29% of workers admit sabotaging company AI strategies per new survey

Published
Score
14

Why it matters

A survey of 2,400 knowledge workers released April 13-14 by AI firm Writer and Workplace Intelligence found that 29 percent of employees across the U.S., U.K., and Europe have actively sabotaged their company's AI rollout. The sabotage takes concrete forms: ignoring AI guidelines, refusing training, feeding proprietary data into unapproved public tools, deliberately using low-quality AI outputs, and tampering with performance metrics. Among Gen Z workers, the rate climbs to 44 percent, driven primarily by job security concerns in a competitive labor market.

The survey captures a moment of acute organizational friction. While 97 percent of executives have deployed AI agents, 48 percent now call the rollout a "massive disappointment." Workers cite job loss fears (30 percent), security concerns (28 percent), increased workload (20 percent), and poor implementation strategy (26 percent)—concerns sharpened by real labor market data showing AI drove 25 percent of U.S. job cuts in March 2026. A usage gap has also emerged: 64 percent of executives use AI more than two hours daily, compared to 28 percent of employees, suggesting the technology is being imposed rather than adopted.
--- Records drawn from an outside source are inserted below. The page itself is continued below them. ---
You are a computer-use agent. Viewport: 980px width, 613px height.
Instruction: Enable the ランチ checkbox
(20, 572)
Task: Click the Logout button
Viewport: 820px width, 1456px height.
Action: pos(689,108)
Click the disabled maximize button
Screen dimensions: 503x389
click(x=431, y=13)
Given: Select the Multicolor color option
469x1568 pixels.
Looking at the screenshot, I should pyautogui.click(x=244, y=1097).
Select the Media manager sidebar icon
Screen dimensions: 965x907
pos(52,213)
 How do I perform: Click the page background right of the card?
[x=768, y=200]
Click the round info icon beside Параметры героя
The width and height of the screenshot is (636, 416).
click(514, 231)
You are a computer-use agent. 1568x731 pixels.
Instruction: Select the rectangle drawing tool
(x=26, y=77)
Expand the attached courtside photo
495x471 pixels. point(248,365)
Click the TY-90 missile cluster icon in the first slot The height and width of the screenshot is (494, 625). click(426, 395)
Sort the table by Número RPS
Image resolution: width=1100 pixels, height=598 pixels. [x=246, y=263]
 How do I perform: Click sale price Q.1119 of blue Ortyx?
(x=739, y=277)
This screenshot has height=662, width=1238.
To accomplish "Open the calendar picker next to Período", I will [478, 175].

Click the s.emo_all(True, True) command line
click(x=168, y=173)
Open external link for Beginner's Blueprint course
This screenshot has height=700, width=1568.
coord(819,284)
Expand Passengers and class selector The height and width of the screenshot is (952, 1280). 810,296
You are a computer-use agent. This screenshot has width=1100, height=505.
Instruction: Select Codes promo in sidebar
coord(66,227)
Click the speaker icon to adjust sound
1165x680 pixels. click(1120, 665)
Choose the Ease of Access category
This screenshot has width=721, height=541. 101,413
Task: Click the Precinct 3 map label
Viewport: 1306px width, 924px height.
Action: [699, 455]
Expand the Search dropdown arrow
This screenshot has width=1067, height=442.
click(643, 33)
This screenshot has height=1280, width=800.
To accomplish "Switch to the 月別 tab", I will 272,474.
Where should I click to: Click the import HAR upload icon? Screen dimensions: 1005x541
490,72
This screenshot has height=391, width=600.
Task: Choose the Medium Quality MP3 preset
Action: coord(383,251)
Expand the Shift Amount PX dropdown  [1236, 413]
For in-house counsel and compliance teams, the findings signal mounting legal and operational risk. Sixty percent of executives plan layoffs targeting non-AI users, and 77 percent are excluding them from promotions—creating potential exposure under employment discrimination and retaliation statutes. The deliberate misuse of AI systems and data handling violations documented in the survey also raise questions about internal controls, data governance, and whether current policies adequately address employee resistance as a compliance failure rather than a performance problem.